Orecchie

Presentata in Anteprima mondiale al Festival di Venezia 73 nella sezione biennale college, l’opera seconda di Alessandro Aronadio (Due vite per caso) dal titolo Orecchie è un film sorprendente e originale sul concetto di smarrimento e sul senso di alienamento moderni. In un bianco e nero che riadatta il neorealismo del passato a un realismo e surrealismo contemporanei, il regista palermitano disegna l’on the road sgangherato e onirico del suo protagonista, antieroe “per caso”, catapultato in una giornata kafkiana, segnata da un terribile (e inspiegabile) fischio alle orecchie e dalla scomparsa di un amico di cui sì è persa (o mai avuta) memoria.

Un post-it lasciato sul frigo dalla compagna "Luigi è morto. P.S. Ho preso la macchina", segnerà l’ora X di una 24 ore concitata, un “fuori orario” contraddistinto da una serie rocambolesca di eventi e costellato dal panorama a dir poco straniante di personaggi folli, o (quanto meno) incomprensibili alle orecchie sibilanti del protagonista. Attorno a  questo sentire deformante l’opera di Aronadio raduna tutti gli elementi della sua allegoria, dei suoi paralogismi, del suo tentativo di argomentare una realtà alterata attraverso l’orecchio alterato del suo protagonista (l’ottimo Daniele Parisi qui al suo esordio cinematografico). La vicina invadente, il medico minaccioso e quello “burlone”, l’impiegata ostile, l’amico opportunista, la madre adolescenziale, lo stimatissimo professore ridotto a nerd, una carrellata di maschere che non faranno che acuire il disturbo sensoriale del protagonista, sempre più proiettato nella girandola di follie regalate dal mondo disordinato che lo circonda. La lunga serie di incontri sopra le righe, inclusi il colloquio con la direttrice di un prestigioso giornale per il quale vorrebbe lavorare (il cameo di una sempre superba Piera Degli Esposti) e la conversazione con il parroco (uno stravagante Rocco Papaleo) che dovrebbe celebrare il funerale del suo amico Luigi, sarà però anche rivelatrice di altro, delle cause reali di quel fischio alle orecchie che sembra essere un problema fisico ma, invece, è tutt’altro. La fatica di rapportarsi con gli altri, di entrare in sintonia con loro, di comprenderne le loro ‘normali e quotidiane follie’, muta infatti il microcosmo umano che ci circonda in una serie di creature grottesche e deformanti, che infine altro non sono che la proiezione surreale del nostro vedere, del nostro sentire, e di noi stessi.

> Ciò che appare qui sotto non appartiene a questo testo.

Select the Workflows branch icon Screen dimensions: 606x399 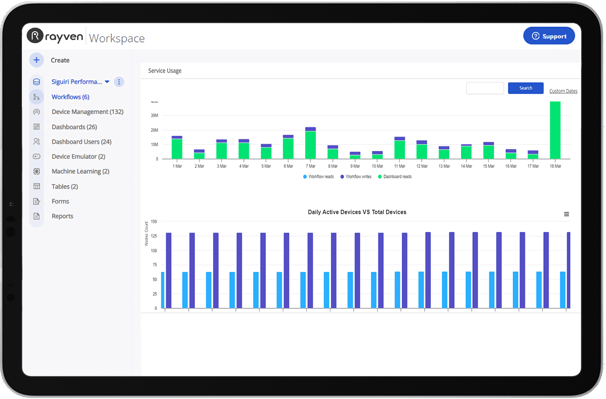(36, 97)
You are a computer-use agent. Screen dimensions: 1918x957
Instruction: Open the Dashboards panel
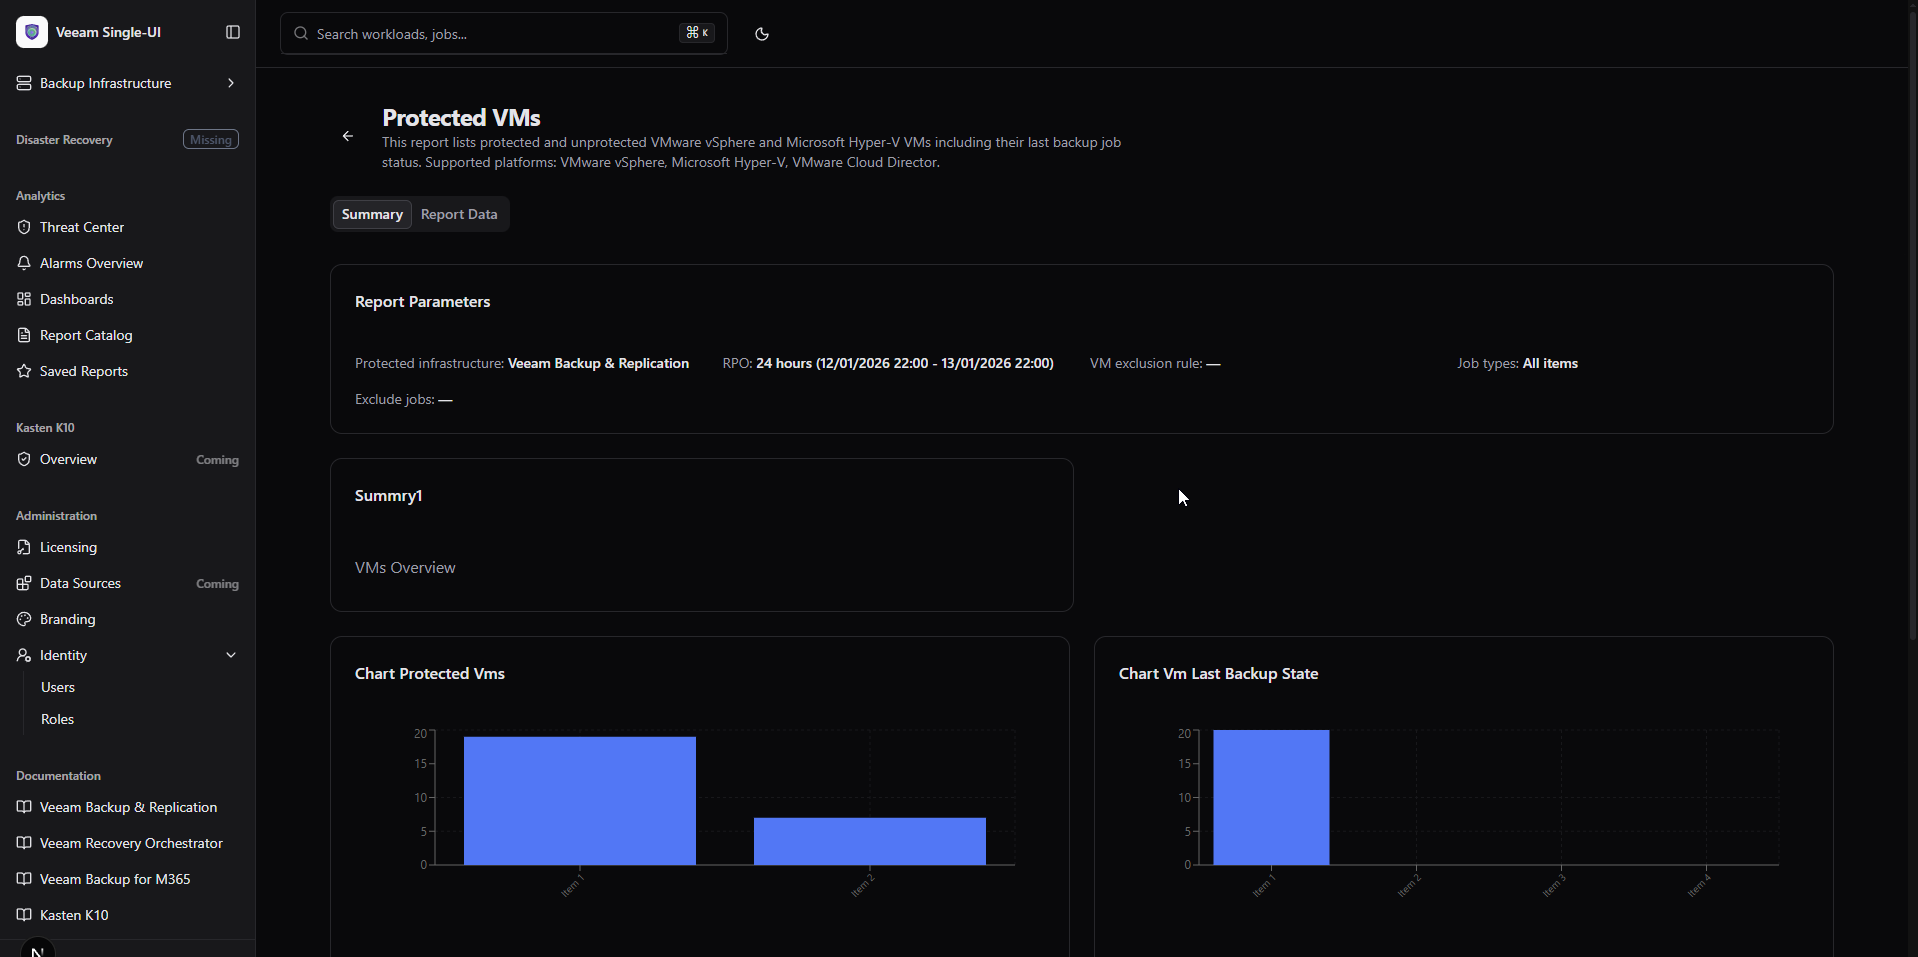[76, 298]
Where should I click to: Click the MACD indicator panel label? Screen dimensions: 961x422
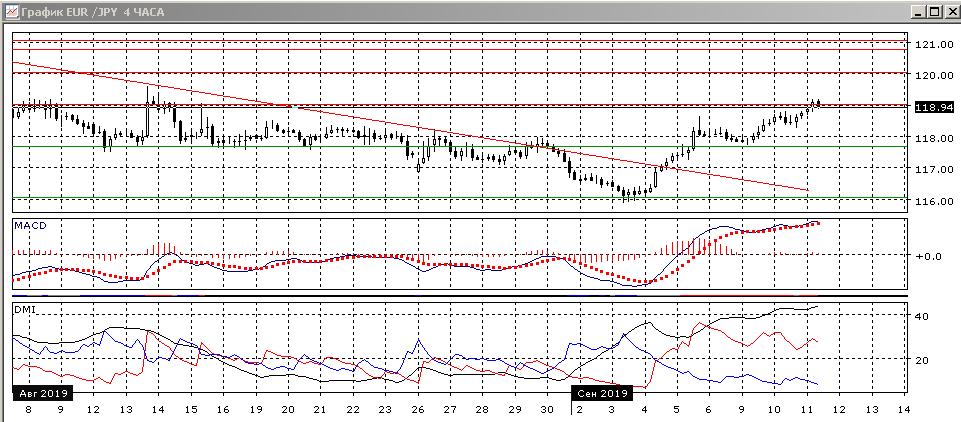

C’è della filosofia e dell’astrattismo, ma anche molto pragmatismo in quest’opera seconda del regista Alessandro Aronadio. Nella parabola soprattutto metaforica compiuta dal protagonista, il regista siciliano descrive bene lo smarrimento in una realtà contemporanea dove la paura (di fare, di rischiare, di sbagliare, e anche di amare), relega le nostre azioni a un microcosmo di solitudine pressante, che poi diventa disturbo cronico, un ronzio acuto e persistente che gradualmente esaspera il nostro senso di alienazione. Negli archetipi e nelle caricature umane che Aranodio mette in campo, si realizza così quel gioco di specchi deformanti che rivela bene il senso ultimo del costante estraniamento dalla realtà, disorientamento kafkiano che anima il film. Di contro, è nelle piccole frasi rivelatrici, nei frammenti di verità pronunciati dai tanti personaggi abbozzati, che si delineano invece gli strumenti per contrastare questa sorta di patologia dell’asocialità. Perché se è vero che credere in qualcosa ci permette di avere meno paura, è in quel necrologio all’amico ‘immaginato’ e nel finale commovente dedicato alla speranza e alle vite migliori, che Orecchie riscatta in extremis il suo protagonista, consegnandoci infine la chiave per la 'guarigione' e per una vita migliore. Un piccolo cult che farà parlare di sé, e che rivela il tocco originale e misurato di un giovane regista italiano (classe 1975) da tenere d’occhio (e d’orecchio).